Service restrictions and quotas - AWS Marketplace

Service restrictions and quotas

This section describes restrictions and quotas on your machine learning (ML) products in AWS Marketplace.

Network isolation

For security purposes, when a buyer subscribes to your containerized product, the Docker containers are run in an isolated environment without network access. When you create your containers, don't rely on making outgoing calls over the internet because they will fail. Calls to AWS services will also fail.

Image size

Your Docker image size is governed by the Amazon Elastic Container Registry (Amazon ECR) service quotas. The Docker image size affects the startup time during training jobs, batch-transform jobs, and endpoint creation. For better performance, maintain an optimal Docker image size.

Storage size

When you create an endpoint, Amazon SageMaker attaches an Amazon Elastic Block Store (Amazon EBS) storage volume to each ML compute instance that hosts the endpoint. (An endpoint is also known as real-time inference or Amazon SageMaker hosting service.) The size of the storage volume depends on the instance type. For more information, see Host Instance Storage Volumes in the Amazon SageMaker Developer Guide

For batch transform, see Storage in Batch Transform in the Amazon SageMaker Developer Guide.

Instance size

SageMaker provides a selection of instance types that are optimized to fit different ML use cases. Instance types are comprised of varying combinations of CPU, GPU, memory, and networking capacity. Instance types give you the flexibility to choose the appropriate mix of resources for building, training, and deploying your ML models. For more information, see Amazon SageMaker ML Instance Types.

Payload size for inference

For an endpoint, limit the maximum size of the input data per invocation to 6 MB. This value can't be adjusted.

For batch transform, the maximum size of the input data per invocation is 100 MB. This value can't be adjusted.
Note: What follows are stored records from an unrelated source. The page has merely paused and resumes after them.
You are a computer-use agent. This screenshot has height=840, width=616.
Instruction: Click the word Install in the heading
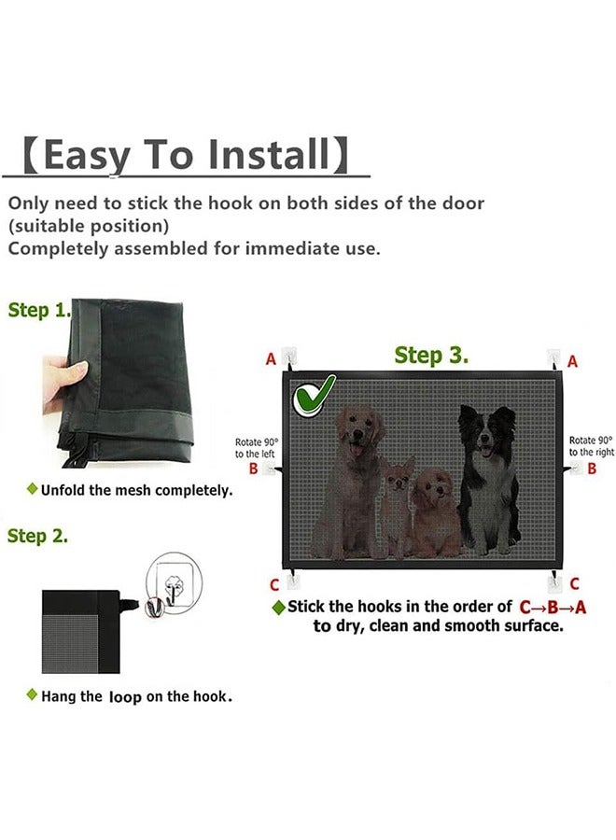pos(269,154)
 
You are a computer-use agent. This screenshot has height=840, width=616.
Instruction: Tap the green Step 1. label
pos(39,310)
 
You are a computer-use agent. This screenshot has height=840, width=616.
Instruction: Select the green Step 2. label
pos(37,536)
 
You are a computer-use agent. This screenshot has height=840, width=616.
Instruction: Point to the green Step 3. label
pos(431,355)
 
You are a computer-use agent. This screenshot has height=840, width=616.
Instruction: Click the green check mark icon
pos(314,396)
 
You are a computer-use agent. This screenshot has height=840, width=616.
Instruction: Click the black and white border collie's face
pos(487,434)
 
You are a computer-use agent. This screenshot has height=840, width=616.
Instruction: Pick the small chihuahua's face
pos(398,475)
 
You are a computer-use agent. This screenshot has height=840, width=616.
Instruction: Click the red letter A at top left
pos(271,359)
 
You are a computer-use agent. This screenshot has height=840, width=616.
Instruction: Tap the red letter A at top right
pos(573,361)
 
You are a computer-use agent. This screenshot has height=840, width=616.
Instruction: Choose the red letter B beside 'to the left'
pos(253,469)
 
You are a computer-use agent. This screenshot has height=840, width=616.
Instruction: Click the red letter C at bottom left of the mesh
pos(274,585)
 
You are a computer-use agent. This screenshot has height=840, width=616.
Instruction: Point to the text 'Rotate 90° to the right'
pos(592,446)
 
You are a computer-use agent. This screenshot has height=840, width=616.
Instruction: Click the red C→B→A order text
pos(553,608)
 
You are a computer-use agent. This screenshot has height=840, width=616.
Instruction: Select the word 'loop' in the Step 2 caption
pos(125,697)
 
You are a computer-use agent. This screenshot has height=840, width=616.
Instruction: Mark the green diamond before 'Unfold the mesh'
pos(32,488)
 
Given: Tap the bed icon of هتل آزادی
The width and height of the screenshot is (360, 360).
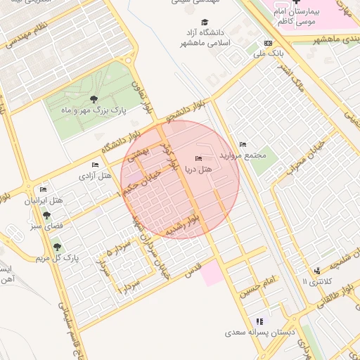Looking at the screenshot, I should pyautogui.click(x=94, y=165).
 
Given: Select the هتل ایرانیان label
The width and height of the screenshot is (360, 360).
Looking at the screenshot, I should pyautogui.click(x=44, y=201).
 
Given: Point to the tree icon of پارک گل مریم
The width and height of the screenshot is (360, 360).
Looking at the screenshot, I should pyautogui.click(x=56, y=247).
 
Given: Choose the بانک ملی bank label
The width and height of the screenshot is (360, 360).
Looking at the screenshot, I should pyautogui.click(x=268, y=53).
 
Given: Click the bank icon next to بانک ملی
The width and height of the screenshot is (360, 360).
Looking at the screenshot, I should pyautogui.click(x=268, y=42).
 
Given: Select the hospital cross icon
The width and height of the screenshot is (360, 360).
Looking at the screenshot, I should pyautogui.click(x=295, y=4).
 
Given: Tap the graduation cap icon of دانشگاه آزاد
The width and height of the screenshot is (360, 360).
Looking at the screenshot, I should pyautogui.click(x=205, y=22).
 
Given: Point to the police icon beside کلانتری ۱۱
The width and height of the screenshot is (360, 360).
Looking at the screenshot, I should pyautogui.click(x=317, y=270).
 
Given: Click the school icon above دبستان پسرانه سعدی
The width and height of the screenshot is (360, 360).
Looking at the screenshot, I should pyautogui.click(x=259, y=321).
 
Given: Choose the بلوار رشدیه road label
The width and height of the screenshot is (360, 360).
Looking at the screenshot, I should pyautogui.click(x=190, y=226).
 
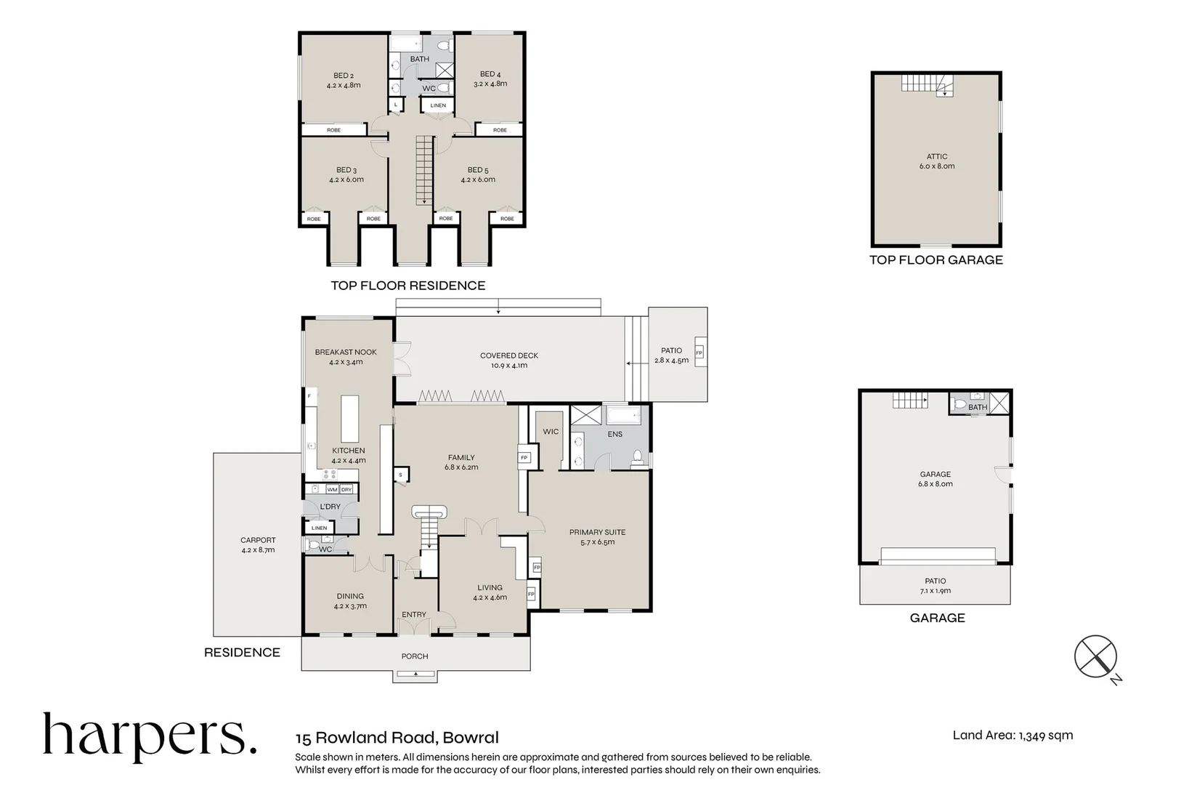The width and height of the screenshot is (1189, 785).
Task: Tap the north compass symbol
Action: pos(1095,656)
Processing time for inference

For an endpoint, the maximum processing time per invocation is 60 seconds. This value can't be adjusted.

For batch transform, the maximum processing time per invocation is 60 minutes. This value can't be adjusted.

Service quotas

For more information about quotas related to training and inference, see Amazon SageMaker Service Quotas.

Asynchronous inference

Model packages and algorithms published in AWS Marketplace can't be deployed to endpoints configured for Amazon SageMaker Asynchronous Inference. Endpoints configured for asynchronous inference requires models to have network connectivity. All AWS Marketplace models operate in network isolation. For more information, see No network access.

Serverless inference

Model packages and algorithms published in AWS Marketplace can't be deployed to endpoints configured for Amazon SageMaker Serverless Inference. Endpoints configured for serverless inference require models to have network connectivity. All AWS Marketplace models operate in network isolation. For more information, see No network access.

Managed spot training

For all algorithms from AWS Marketplace, the value of MaxWaitTimeInSeconds is set to 3,600 seconds (60 minutes), even if the checkpoint for managed spot training is implemented. This value can't be adjusted.

Docker images and AWS accounts

For publishing, images must be stored in Amazon ECR repositories owned by the AWS account of the seller. It isn't possible to publish images that are stored in a repository owned by another AWS account.

Publishing model packages from built-in algorithms or AWS Marketplace

Model packages created from training jobs using an Amazon SageMaker built-in algorithm or an algorithm from an AWS Marketplace subscription can't be published.

You can still use the model artifacts from the training job, but your own inference image is required for publishing model packages.

Supported AWS Regions for publishing

AWS Marketplace supports publishing model package and algorithm resources from AWS Regions where the following are both true:

All assets required for publishing a model package or algorithm product must be stored in the same Region that you choose to publish from. This includes the following:

  • Model package and algorithm resources that are created in Amazon SageMaker

  • Inference and training images that are uploaded to Amazon ECR repositories

  • Model artifacts (if any) that are stored in Amazon Simple Storage Service (Amazon S3) and dynamically loaded during model deployment for model package resources

  • Test data for inference and training validation that are stored in Amazon S3

You can develop and train your product in any Region that is supported by SageMaker. But, before you can publish, you must copy all assets to and re-create resources in a Region that AWS Marketplace supports publishing from.

During the listing process, regardless of the AWS Region that you publish from, you can choose the Regions that you want to publish to and make your product available in.